*** Opening of Entries provided ***
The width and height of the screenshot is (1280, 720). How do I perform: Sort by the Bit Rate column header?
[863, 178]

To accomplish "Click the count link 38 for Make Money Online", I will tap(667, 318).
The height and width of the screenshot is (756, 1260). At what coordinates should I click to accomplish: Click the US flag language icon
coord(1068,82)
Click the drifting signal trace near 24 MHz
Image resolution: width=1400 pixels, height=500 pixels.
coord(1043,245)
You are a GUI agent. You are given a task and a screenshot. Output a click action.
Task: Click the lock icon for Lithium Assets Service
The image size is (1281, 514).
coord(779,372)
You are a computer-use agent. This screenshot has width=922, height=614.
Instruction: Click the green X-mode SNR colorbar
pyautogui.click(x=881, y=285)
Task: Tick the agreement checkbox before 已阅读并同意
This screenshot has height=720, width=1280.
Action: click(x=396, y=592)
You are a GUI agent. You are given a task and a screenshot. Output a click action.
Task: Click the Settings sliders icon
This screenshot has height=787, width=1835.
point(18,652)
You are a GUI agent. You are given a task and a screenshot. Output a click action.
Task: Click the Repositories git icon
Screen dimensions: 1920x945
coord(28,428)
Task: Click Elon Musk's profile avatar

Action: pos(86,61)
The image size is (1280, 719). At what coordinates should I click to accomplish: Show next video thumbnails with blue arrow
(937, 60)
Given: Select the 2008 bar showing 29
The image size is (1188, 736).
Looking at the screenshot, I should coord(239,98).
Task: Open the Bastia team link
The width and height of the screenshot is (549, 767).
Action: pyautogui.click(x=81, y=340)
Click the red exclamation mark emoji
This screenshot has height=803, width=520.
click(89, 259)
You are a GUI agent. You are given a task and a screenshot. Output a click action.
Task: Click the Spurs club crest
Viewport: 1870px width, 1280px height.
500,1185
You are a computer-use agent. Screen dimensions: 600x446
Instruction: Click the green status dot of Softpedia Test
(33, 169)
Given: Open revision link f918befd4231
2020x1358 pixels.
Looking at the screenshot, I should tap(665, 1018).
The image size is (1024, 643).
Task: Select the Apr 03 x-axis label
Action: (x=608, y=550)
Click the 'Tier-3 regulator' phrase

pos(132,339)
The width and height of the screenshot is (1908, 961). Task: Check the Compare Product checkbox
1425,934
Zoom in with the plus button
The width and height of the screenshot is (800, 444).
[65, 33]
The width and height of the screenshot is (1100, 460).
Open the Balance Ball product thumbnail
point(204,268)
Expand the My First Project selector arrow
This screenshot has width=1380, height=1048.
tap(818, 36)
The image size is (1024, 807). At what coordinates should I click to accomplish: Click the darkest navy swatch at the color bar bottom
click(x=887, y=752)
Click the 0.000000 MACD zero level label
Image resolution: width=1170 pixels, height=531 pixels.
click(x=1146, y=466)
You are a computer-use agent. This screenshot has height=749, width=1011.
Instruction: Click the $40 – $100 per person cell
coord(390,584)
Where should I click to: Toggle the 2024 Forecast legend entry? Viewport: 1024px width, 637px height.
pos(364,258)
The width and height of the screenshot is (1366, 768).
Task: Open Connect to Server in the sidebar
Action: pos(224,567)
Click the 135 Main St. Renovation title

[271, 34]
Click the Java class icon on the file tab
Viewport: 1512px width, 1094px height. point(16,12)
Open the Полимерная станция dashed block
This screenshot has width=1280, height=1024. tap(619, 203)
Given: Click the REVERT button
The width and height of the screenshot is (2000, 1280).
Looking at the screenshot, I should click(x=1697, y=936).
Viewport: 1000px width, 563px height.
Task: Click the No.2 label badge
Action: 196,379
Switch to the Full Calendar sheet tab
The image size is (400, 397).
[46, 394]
*** Close of Entries provided ***
▸ **What the task asks**:
Your output should start at the line containing "The width and height of the screenshot is (2000, 1280)." and stop at the last line of the material, copied exactly, with nothing else.

▸ **Response to the task**:
The width and height of the screenshot is (2000, 1280).
Looking at the screenshot, I should click(x=1697, y=936).
Viewport: 1000px width, 563px height.
Task: Click the No.2 label badge
Action: 196,379
Switch to the Full Calendar sheet tab
The image size is (400, 397).
[46, 394]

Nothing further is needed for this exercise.